> [ESERCIZIO PROPOSTO]:
Trascrivi fedelmente il passo del testo sulla violenza in Colombia che comincia con "Infatti la cosa" e si conclude con "accusando la guerriglia.".

> [PAGINA]:
┌──

Della Colombia si parla soprattutto come “patria”
dei narcotrafficanti e per la violenza endemica. I due fenomeni
sono collegati?
Secondo i dati forniti dall’ONU, in questo momento la Colombia
è uno dei paesi maggiormente segnati dalla violenza. Con due
assassinati per ragioni politiche al giorno possiamo dire che
da molti anni ci sono in Colombia più morti che nella ex Yugoslavia
durante la guerra. Per noi è sempre molto difficile parlare
di questo problema, spiegarne le ragioni. Troviamo incomprensione
anche da parte degli altri latino-americani dato che in genere
l’opinione pubblica ritiene che la causa principale della violenza
sia il narcotraffico e le uccisioni siano sostanzialmente regolamenti
di conti fra bande rivali. Eppure, anche ai tempi di Escobar
(il più noto dei narcos colombiani), solo una percentuale minima
dei morti (cifre attorno allo zero virgola sei o sette) era
conseguenza degli attentati operati dai narcotrafficanti. Si
calcola che i morti dovuti alle azioni della guerriglia corrispondano
al 7% (sette per cento) delle vittime. I rimanenti, ossia la
stragrande maggioranza, sono contadini, indios, sindacalisti,
insegnanti, membri delle classi popolari caduti sotto i colpi
dell’esercito e dei gruppi paramilitari mentre lottavano per
i diritti più elementari.
Sembra quasi impossibile che in un simile contesto esista
ancora un’opposizione da parte della società civile.
Infatti la cosa più incredibile non è il numero di oppositori
o sindacalisti che vengono ammazzati ogni giorno, ma il fatto
che quotidianamente altri prendano il loro posto. Per capire
quanto sta avvenendo nel mio paese bisogna avere una visione
precisa della questione sociale colombiana e per spiegare meglio
la situazione, le dinamiche che portano alle ricorrenti stragi,
parlerò di un esempio concreto: il recente massacro di un gruppo
di contadini nel sud-ovest della Colombia. Quel giorno, una
domenica pomeriggio, sono stati assassinati quattordici uomini
e tre donne, di cui una incinta di tre mesi. L’esercito colombiano,
presente in zona con una base militare, ha ripetutamente negato
di essere il responsabile del massacro, accusando la guerriglia.

└──

> [RECORD RIPORTATI]:
┌──

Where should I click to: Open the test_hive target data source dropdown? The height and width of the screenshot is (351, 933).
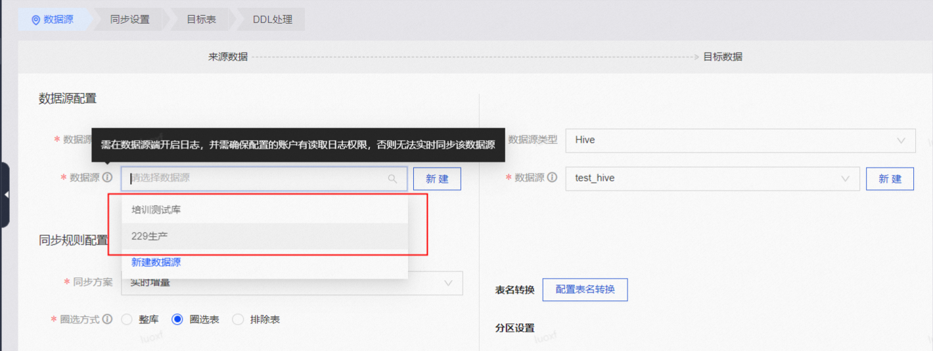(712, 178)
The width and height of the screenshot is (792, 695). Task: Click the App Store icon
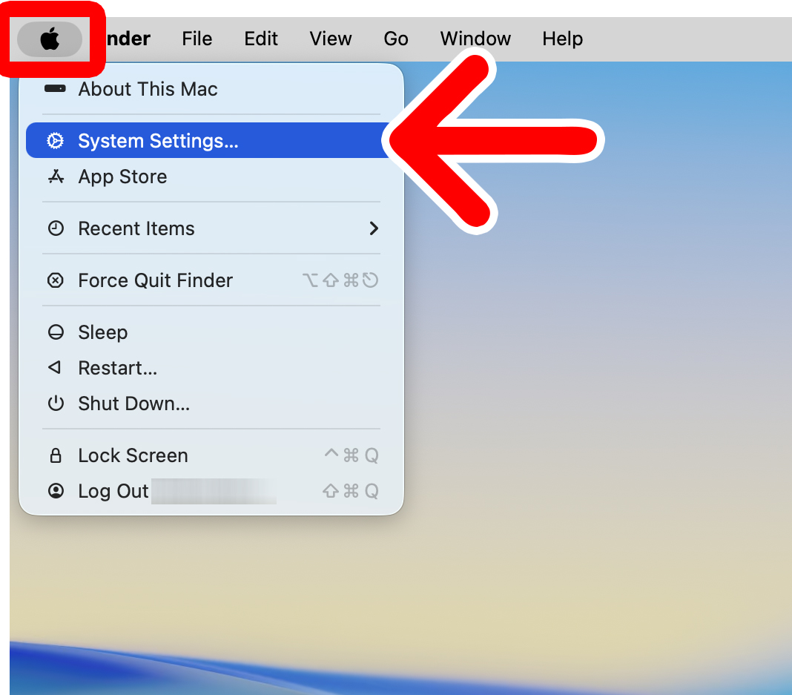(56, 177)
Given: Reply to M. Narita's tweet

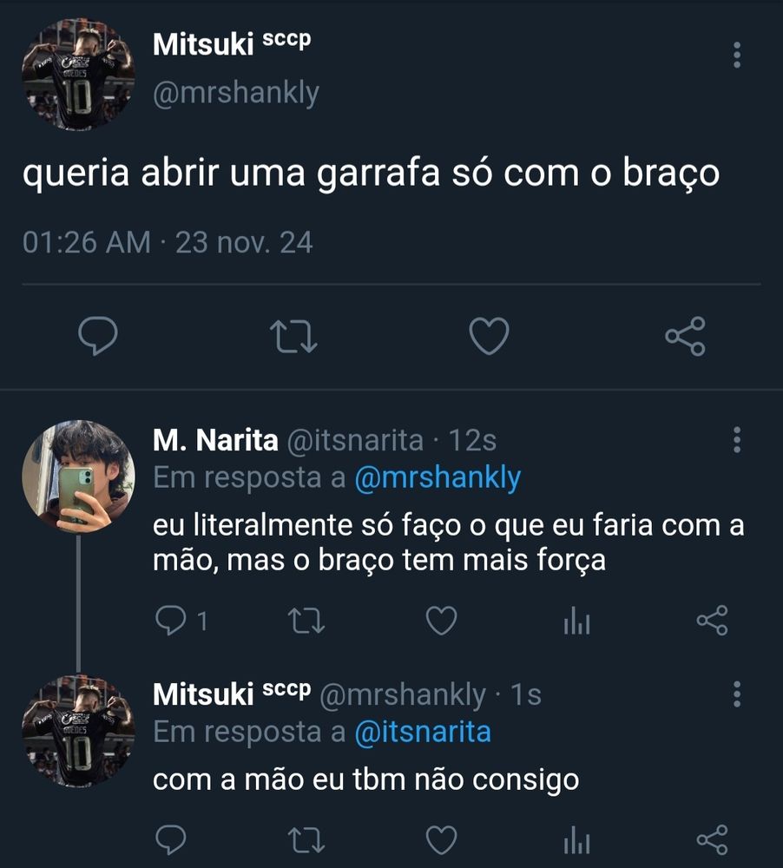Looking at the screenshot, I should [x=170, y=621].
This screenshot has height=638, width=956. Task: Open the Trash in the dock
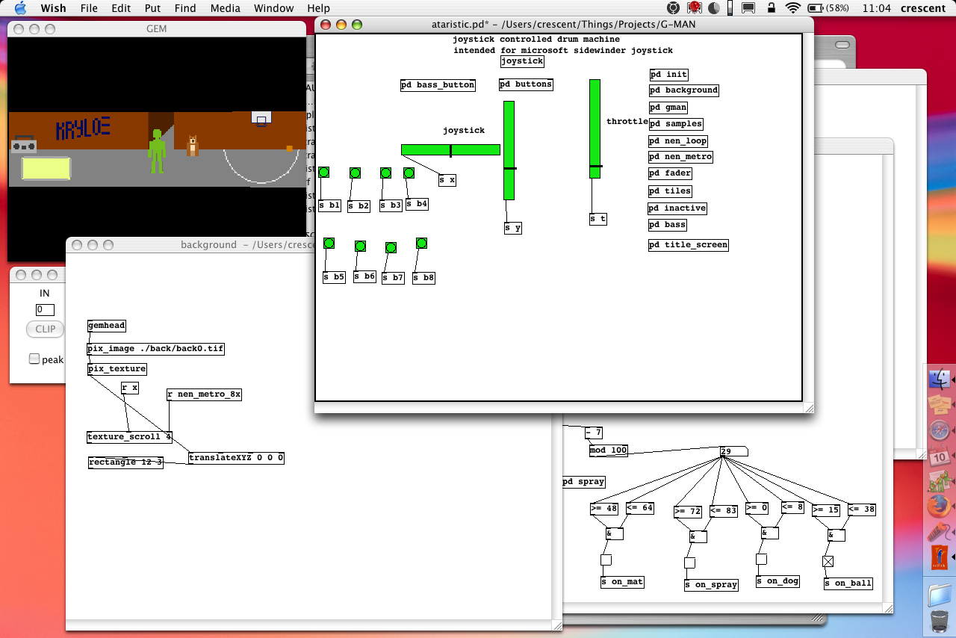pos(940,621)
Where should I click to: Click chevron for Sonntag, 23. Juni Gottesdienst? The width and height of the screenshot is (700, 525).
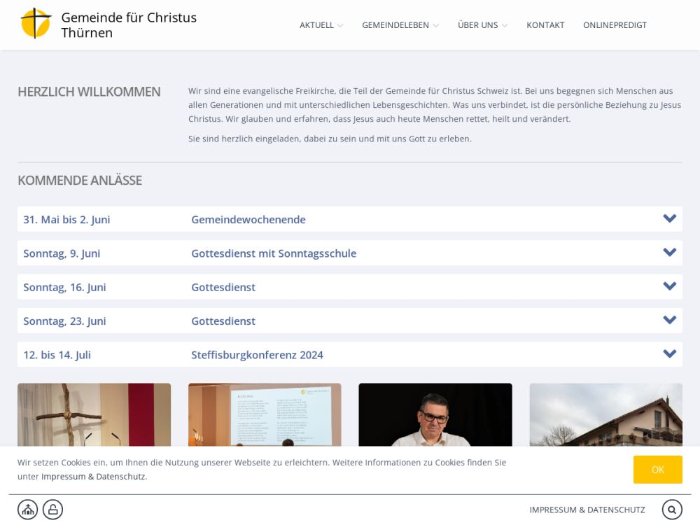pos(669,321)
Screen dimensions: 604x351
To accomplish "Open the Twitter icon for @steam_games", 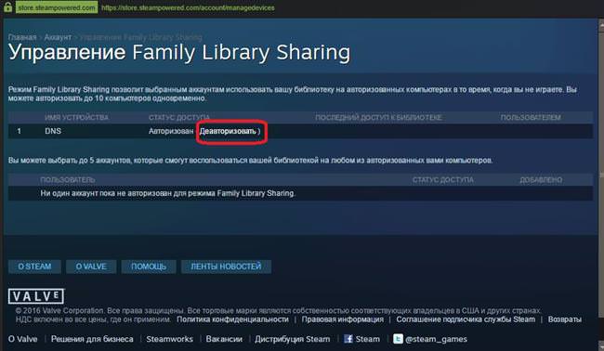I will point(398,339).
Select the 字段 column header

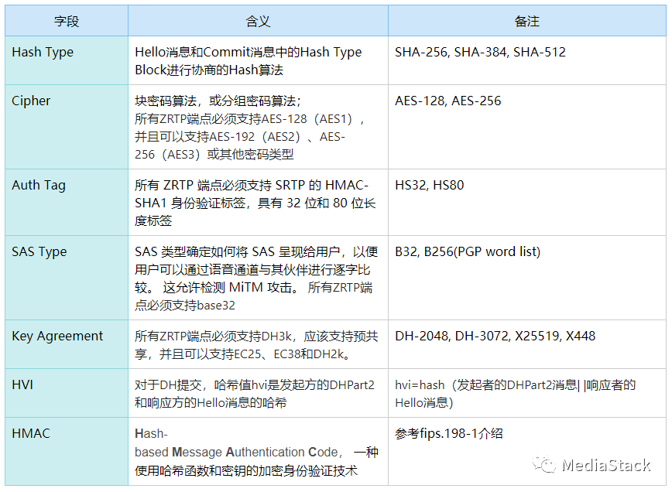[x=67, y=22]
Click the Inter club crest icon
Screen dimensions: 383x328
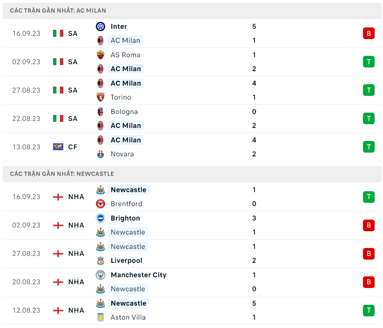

└──

> [SOLUZIONE DELL'ESERCIZIO]:
Infatti la cosa più incredibile non è il numero di oppositori
o sindacalisti che vengono ammazzati ogni giorno, ma il fatto
che quotidianamente altri prendano il loro posto. Per capire
quanto sta avvenendo nel mio paese bisogna avere una visione
precisa della questione sociale colombiana e per spiegare meglio
la situazione, le dinamiche che portano alle ricorrenti stragi,
parlerò di un esempio concreto: il recente massacro di un gruppo
di contadini nel sud-ovest della Colombia. Quel giorno, una
domenica pomeriggio, sono stati assassinati quattordici uomini
e tre donne, di cui una incinta di tre mesi. L’esercito colombiano,
presente in zona con una base militare, ha ripetutamente negato
di essere il responsabile del massacro, accusando la guerriglia.